119. I say, therefore, that the virtue to which, from its object, command more belongs is better simply than another virtue; but to charity, from its object, namely the ultimate end, it belongs to use any other virtue rather than conversely, just as always in ordered arts and powers what has a higher end regularly uses inferior ones.

120. So does it appear about the first act of being penitent, or about the first signification of this word ‘to be penitent’ [n.62]: what it is - that it is an imperative willing; and of what it is the effect - that it is the effect of sadness; through what things as through what instruments - that it is through the proximate causes of sadness, namely actual knowledge and actual un-willing of some object; and about what object - that it is about sin committed; and by whom - that it is by a minister having from the legislator a commission for punishing; and for the sake of what end - that it is for the sake of observance of the law and further for the sake of the common good; and thereby that it can be the act of a special virtue - that it is of a certain special justice; and of what object - that it is of the will; and what comparison it has with the acquired and infused theological virtues.

2. According to the Remaining Three Significations, which are: To Detest Sin, to Accept Penalty Gladly, to Suffer Penalty Patiently

121. About the second signification of this word that ‘to be penitent’ is, about what of course it is to detest sin committed or to be displeased over sin committed - I say that this can be an act of virtue.

122. The proof is as before [n.85], that it can be an act of choice in agreement with right reason; for just as right reason dictates that one should be pleased with the honorable good, so it dictates that one should be displeased with the dishonorable bad.

123. From this is plain a second conclusion, namely of which virtue it can be the act, that it is not of some special virtue but of any virtue of appetite. For any virtue whatever inclines toward being pleased with the honorable good; any virtue also inclines to detesting the dishonorable bad (as chastity in respect of something disordered against chastity inclines to displeasure, humility in respect of an inordinate act of pride, and so on of the rest). However, whatever inclines toward such displeasure is an appetitive virtue, because nothing is a principle of hating or loving unless it is an appetitive virtue.

124. From this is plain that detestation of sin would be badly posited to be an act of penitence as virtue, speaking of penitence as virtue in the first way, as it is a species of justice [n.62]; because this act is much more general than what that could be which is an act proper to penitence-as-justice elicited by it.

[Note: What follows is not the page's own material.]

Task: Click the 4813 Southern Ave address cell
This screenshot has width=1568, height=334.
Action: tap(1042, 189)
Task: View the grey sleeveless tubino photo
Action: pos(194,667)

125. About the third one, which is ‘to accept gladly a punishment inflicted for sin committed’, I say that this act can be an act of virtue because it is in agreement with right reason; and secondly I say it can be an act of many virtues, each of which however is an appetitive virtue; because whatever can be a principle of accepting some object, can be a principle of accepting another object in its order to it. And different objects can be accepted through diverse virtues, in an ordering to which a penalty inflicted for sin could be accepted; for if God is loved out of charity, a penalty can be accepted out of charity insofar as it leads back to divine friendship. But if God were, out of the virtue of hope, desired as a good for me, a penalty would, out of the virtue of hope, be accepted as ordering me to this attainable reward. If the loss of eternal life is, out of the virtue of fear, guarded against, a penalty can, out of this fear, be accepted as excluding the loss. If one loves purity and innocence for oneself out of honorable love for oneself, one can accept, out of that love, the penalty that pays the guilt that was present.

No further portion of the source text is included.